Despite the noticeable consequences of the crisis and politics-related alterations of trade shipping directions, the sustained high level of throughput is coupled with good financial results of PGA SA. The nearly 20 million profit on operating activity must be deemed satisfying, taking into account a very high cost of maintenance and modernisation of the old port's infrastructure. These resources, however, are too limited for the Port Authority to be able to plan strategic investments, requiring the erection of very expensive hydro-technical structures, independently. Thus it is characteristic for Gdansk port to realise them in co-operation with external capital.
Examples of such investments, initiated in 2011, are the following: the construction of Gdansk Bulk Terminal on Bytomskie Quay (an investment of Malteurop Poland), the construction of a fish handling and storage refrigeration plant in Duty Free Zone (an investment of North Atlantic Fish Producers Organisation allowing for the storage of fish at six levels on the area of over 7 thou. square metres), or a 1377-metre tunnel under the Martwa Wisla (Dead Vistula) river with the Sucharski Route, which is a project of the City of Gdansk co-financed from the European Union funds.

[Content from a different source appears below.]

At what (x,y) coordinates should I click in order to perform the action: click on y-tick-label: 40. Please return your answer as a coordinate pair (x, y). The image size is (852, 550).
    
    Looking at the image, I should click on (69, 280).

Last year's investment decisions, but also those made in the preceding years, are bearing fruit in the form of the port's throughput increase. They also offer Gdansk the prospect of maintaining the leading position on the Baltic. The shifting political and economic priorities in the world and in the Baltic Europe are hampering the possibility of forecasting the volume and directions of the trade exchange handled by sea ports. Nevertheless, in recent years PGA SA analysts were able to draw optimal directions for the port's investments. Owing to that, the Port of Gdansk is going to make the record level of throughput, re-established after 30 years, a long-standing one. There are expectations for a further rise in the port's handling of dry bulk cargo (aggregates, grain and biomass) as well as in a substantial dynamics of container throughput. The hydro-navigational qualities of the port and guaranteed all-year-round access for ships without the ice class allow for optimistic estimates of the volume of the Russian oil in transit. The port is planning a further expansion of deepwater throughput terminals, enabling the development of distribution functions in the Baltic Sea region. There is a number of concurrent investments conducive to both development and increase in the importance of those functions. They are: the construction of Pomeranian Logistic Centre, a base for storage of petroleum and petroleum derivatives of PERN, Dry Bulk Terminal of Northern Port, or the planned construction of a power plant on the port's premises. Acquiring a new owner of the privatised Port of Gdansk Cargo Logistics SA - a PGA SA dependent company - will also be significant for the increase of the port's handling capacity.